** YOUR INSTRUCTIONS **
Retype the entries word for word, leaving nothing out.

Collected data entries
--------------------------------
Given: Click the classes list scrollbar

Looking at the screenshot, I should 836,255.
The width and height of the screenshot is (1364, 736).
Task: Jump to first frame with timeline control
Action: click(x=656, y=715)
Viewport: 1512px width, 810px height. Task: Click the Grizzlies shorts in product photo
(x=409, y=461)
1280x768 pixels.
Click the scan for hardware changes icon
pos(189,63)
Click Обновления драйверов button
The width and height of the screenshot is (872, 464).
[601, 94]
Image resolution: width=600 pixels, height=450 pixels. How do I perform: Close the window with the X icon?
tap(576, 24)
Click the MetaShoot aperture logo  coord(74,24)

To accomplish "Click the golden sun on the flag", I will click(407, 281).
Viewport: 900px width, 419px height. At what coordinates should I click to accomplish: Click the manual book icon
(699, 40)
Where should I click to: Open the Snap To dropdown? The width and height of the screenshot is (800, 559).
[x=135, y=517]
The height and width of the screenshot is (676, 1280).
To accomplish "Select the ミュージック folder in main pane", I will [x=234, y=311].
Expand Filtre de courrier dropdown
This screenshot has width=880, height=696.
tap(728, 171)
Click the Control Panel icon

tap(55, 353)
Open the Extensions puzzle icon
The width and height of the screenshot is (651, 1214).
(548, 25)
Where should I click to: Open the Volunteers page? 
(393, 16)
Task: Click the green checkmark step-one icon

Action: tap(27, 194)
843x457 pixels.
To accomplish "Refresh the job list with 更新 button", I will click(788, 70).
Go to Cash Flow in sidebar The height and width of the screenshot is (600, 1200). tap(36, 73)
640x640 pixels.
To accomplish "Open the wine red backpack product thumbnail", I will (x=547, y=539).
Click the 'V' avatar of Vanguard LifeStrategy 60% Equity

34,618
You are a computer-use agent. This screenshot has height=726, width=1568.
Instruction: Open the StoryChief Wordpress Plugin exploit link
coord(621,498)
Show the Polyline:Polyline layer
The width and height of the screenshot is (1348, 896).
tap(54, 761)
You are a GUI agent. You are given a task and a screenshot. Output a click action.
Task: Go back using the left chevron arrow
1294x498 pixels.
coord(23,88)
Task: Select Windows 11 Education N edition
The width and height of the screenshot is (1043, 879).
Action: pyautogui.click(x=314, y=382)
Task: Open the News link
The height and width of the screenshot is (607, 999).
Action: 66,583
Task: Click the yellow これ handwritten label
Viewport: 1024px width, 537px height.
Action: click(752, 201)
--------------------------------
** TASK RESPONSE **
Given: Click the classes list scrollbar

Looking at the screenshot, I should 836,255.
The width and height of the screenshot is (1364, 736).
Task: Jump to first frame with timeline control
Action: click(x=656, y=715)
Viewport: 1512px width, 810px height. Task: Click the Grizzlies shorts in product photo
(x=409, y=461)
1280x768 pixels.
Click the scan for hardware changes icon
pos(189,63)
Click Обновления драйверов button
The width and height of the screenshot is (872, 464).
[601, 94]
Image resolution: width=600 pixels, height=450 pixels. How do I perform: Close the window with the X icon?
tap(576, 24)
Click the MetaShoot aperture logo  coord(74,24)

To accomplish "Click the golden sun on the flag", I will click(407, 281).
Viewport: 900px width, 419px height. At what coordinates should I click to accomplish: Click the manual book icon
(699, 40)
Where should I click to: Open the Snap To dropdown? The width and height of the screenshot is (800, 559).
[x=135, y=517]
The height and width of the screenshot is (676, 1280).
To accomplish "Select the ミュージック folder in main pane", I will [x=234, y=311].
Expand Filtre de courrier dropdown
This screenshot has width=880, height=696.
tap(728, 171)
Click the Control Panel icon

tap(55, 353)
Open the Extensions puzzle icon
The width and height of the screenshot is (651, 1214).
(548, 25)
Where should I click to: Open the Volunteers page? 
(393, 16)
Task: Click the green checkmark step-one icon

Action: tap(27, 194)
843x457 pixels.
To accomplish "Refresh the job list with 更新 button", I will click(788, 70).
Go to Cash Flow in sidebar The height and width of the screenshot is (600, 1200). tap(36, 73)
640x640 pixels.
To accomplish "Open the wine red backpack product thumbnail", I will (x=547, y=539).
Click the 'V' avatar of Vanguard LifeStrategy 60% Equity

34,618
You are a computer-use agent. This screenshot has height=726, width=1568.
Instruction: Open the StoryChief Wordpress Plugin exploit link
coord(621,498)
Show the Polyline:Polyline layer
The width and height of the screenshot is (1348, 896).
tap(54, 761)
You are a GUI agent. You are given a task and a screenshot. Output a click action.
Task: Go back using the left chevron arrow
1294x498 pixels.
coord(23,88)
Task: Select Windows 11 Education N edition
The width and height of the screenshot is (1043, 879).
Action: pyautogui.click(x=314, y=382)
Task: Open the News link
The height and width of the screenshot is (607, 999).
Action: 66,583
Task: Click the yellow これ handwritten label
Viewport: 1024px width, 537px height.
Action: click(752, 201)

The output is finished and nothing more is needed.